┌─ Records

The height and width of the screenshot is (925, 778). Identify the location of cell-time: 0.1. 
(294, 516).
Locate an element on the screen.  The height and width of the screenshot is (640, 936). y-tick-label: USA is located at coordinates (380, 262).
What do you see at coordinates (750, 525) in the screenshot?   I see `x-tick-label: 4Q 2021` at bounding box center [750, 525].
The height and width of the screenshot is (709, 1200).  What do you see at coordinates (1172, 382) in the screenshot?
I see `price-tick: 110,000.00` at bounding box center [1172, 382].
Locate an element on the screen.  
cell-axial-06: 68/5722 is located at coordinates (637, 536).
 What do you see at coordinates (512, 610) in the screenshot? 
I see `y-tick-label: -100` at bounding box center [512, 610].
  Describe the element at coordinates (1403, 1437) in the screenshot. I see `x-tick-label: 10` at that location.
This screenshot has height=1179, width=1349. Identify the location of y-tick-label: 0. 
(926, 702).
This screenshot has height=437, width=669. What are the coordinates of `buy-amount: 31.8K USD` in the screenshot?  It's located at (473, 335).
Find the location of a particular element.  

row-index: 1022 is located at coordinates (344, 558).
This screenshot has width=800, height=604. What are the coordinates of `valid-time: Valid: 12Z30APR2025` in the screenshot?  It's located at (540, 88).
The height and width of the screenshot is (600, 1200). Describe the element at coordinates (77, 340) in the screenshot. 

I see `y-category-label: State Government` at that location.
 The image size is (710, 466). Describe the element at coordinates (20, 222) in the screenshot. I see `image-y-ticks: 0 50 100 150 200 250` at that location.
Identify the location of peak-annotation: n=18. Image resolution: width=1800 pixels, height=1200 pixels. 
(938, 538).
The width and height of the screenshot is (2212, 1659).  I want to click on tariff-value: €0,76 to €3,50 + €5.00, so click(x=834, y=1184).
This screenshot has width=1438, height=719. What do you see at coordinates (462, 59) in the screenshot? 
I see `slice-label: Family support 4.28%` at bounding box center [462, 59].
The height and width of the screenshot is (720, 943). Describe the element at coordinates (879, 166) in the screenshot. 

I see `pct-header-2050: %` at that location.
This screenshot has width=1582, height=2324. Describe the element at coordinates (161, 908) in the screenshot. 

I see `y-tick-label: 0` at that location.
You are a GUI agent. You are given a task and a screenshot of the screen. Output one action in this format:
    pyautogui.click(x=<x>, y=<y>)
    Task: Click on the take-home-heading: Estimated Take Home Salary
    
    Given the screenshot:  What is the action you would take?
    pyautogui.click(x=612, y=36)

└─

[Activity] Render the listing above as a Markdown table with the columns "Row" and "Content", one row per line, numbered in order and skipping blank lines.

[Solution for this exercise]
| Row | Content |
|---|---|
| 1 | The height and width of the screenshot is (925, 778). Identify the location of cell-time: 0.1.  |
| 2 | (294, 516). |
| 3 | Locate an element on the screen.  The height and width of the screenshot is (640, 936). y-tick-label: USA is located at coordinates (380, 262). |
| 4 | What do you see at coordinates (750, 525) in the screenshot?   I see `x-tick-label: 4Q 2021` at bounding box center [750, 525]. |
| 5 | The height and width of the screenshot is (709, 1200).  What do you see at coordinates (1172, 382) in the screenshot? |
| 6 | I see `price-tick: 110,000.00` at bounding box center [1172, 382]. |
| 7 | Locate an element on the screen.   |
| 8 | cell-axial-06: 68/5722 is located at coordinates (637, 536). |
| 9 |  What do you see at coordinates (512, 610) in the screenshot?  |
| 10 | I see `y-tick-label: -100` at bounding box center [512, 610]. |
| 11 |   Describe the element at coordinates (1403, 1437) in the screenshot. I see `x-tick-label: 10` at that location. |
| 12 | This screenshot has height=1179, width=1349. Identify the location of y-tick-label: 0.  |
| 13 | (926, 702). |
| 14 | This screenshot has height=437, width=669. What are the coordinates of `buy-amount: 31.8K USD` in the screenshot?  It's located at (473, 335). |
| 15 | Find the location of a particular element.   |
| 16 | row-index: 1022 is located at coordinates (344, 558). |
| 17 | This screenshot has width=800, height=604. What are the coordinates of `valid-time: Valid: 12Z30APR2025` in the screenshot?  It's located at (540, 88). |
| 18 | The height and width of the screenshot is (600, 1200). Describe the element at coordinates (77, 340) in the screenshot.  |
| 19 | I see `y-category-label: State Government` at that location. |
| 20 |  The image size is (710, 466). Describe the element at coordinates (20, 222) in the screenshot. I see `image-y-ticks: 0 50 100 150 200 250` at that location. |
| 21 | Identify the location of peak-annotation: n=18. Image resolution: width=1800 pixels, height=1200 pixels.  |
| 22 | (938, 538). |
| 23 | The width and height of the screenshot is (2212, 1659).  I want to click on tariff-value: €0,76 to €3,50 + €5.00, so click(x=834, y=1184). |
| 24 | This screenshot has width=1438, height=719. What do you see at coordinates (462, 59) in the screenshot?  |
| 25 | I see `slice-label: Family support 4.28%` at bounding box center [462, 59]. |
| 26 | The height and width of the screenshot is (720, 943). Describe the element at coordinates (879, 166) in the screenshot.  |
| 27 | I see `pct-header-2050: %` at that location. |
| 28 | This screenshot has width=1582, height=2324. Describe the element at coordinates (161, 908) in the screenshot.  |
| 29 | I see `y-tick-label: 0` at that location. |
| 30 | You are a GUI agent. You are given a task and a screenshot of the screen. Output one action in this format: |
| 31 |     pyautogui.click(x=<x>, y=<y>) |
| 32 |     Task: Click on the take-home-heading: Estimated Take Home Salary |
| 33 |     Given the screenshot:  What is the action you would take? |
| 34 |     pyautogui.click(x=612, y=36) |